I am not qualified to teach in Minnesota public schools. Here are my non-qualifications:
- A B.A. in Philosophy from Augsburg College
- An M.Phil. and Ph.D. in Philosophy from the University of Wales (U.K.)
- I worked as a teaching assistant for several courses during this time.
- 14 years of successful teaching at Trinity School at River Ridge. This included:
- 13 years teaching Modern European History (roughly, 1500 – 2000), which included reading from Thomas Hobbes, John Locke, Jean-Jacques Rousseau, Edmund Burke, and other political theorists. I also redesigned the curriculum for this course and mentored teachers new to the course. (AP European History, anyone?)
- 14 years teaching Jane Austen, Fyodor Dostoyevsky, Charles Dickens, Harper Lee, T.S. Eliot, Homer, Tolkien, Augustine, Shakespeare, Sophocles, Plato, Aristotle, Thomas Aquinas, and other thinkers and writers. (AP English, anyone?)
- 14 years as a writing teacher – for 8th graders, sophomores, juniors, and seniors.
- 3 years teaching Chemistry, one-third of which was biochemistry.
- 2 years teaching 8th grade Literature and Composition.
- 1 year teaching Ancient History (basically, Mesopotamia, Egypt, Rome, and Greece).
- 1 year teaching Medieval History (basically, Europe and Byzantium 400 – 1453).
- Writing and editing several school documents, including documents for accreditation.
- Serving on several faculty committees.
- 1 year as a Visiting Assistant Professor in the Philosophy Department at the University of St. Thomas.
- Several stints as an adjunct professor at Augsburg College and the University of St. Thomas.
- 8 years as a professional writer, including 5 years running my own writing business.

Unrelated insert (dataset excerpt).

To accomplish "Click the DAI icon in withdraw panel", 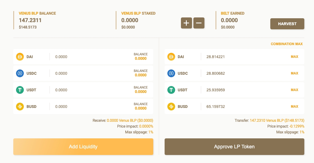I will (x=171, y=57).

Oh, the State of Minnesota says. You could teach – in fact, if a school would hire you, you could get a provisional license that’s good for three years. But if you want to teach for more than three years, you need get a Minnesota teaching license during that time. Not to worry! It’s only:
- 25-40 credits, and at $450/credit, that’s only $12,000 - $18,000 or so.

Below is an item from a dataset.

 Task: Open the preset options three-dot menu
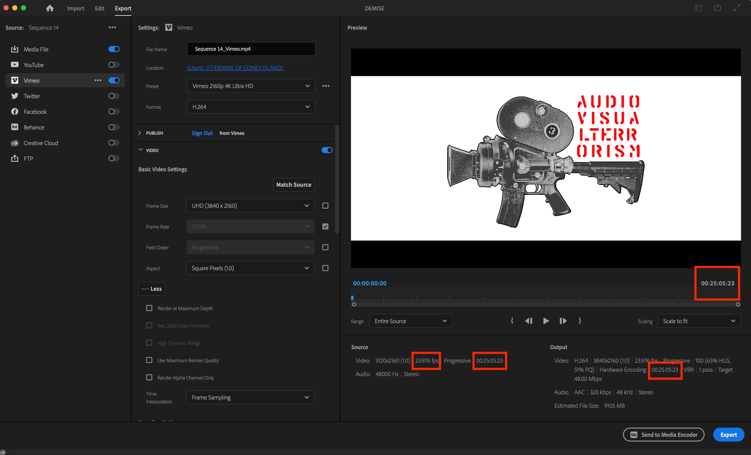pyautogui.click(x=326, y=86)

- Nights and weekends away from your family.
- Taking courses on making lesson plans, classroom management, teaching methods, and other education topics I know nothing about.
- Taking undergraduate English courses to qualify as an English teacher – because I just haven’t read enough.
- Paying to teach a class supervised by an instructor (or two), even though I would actually be working as a teacher during that time.
Supposedly, Minnesota is facing a teacher shortage now and in the foreseeable future. Hard to believe, isn’t it?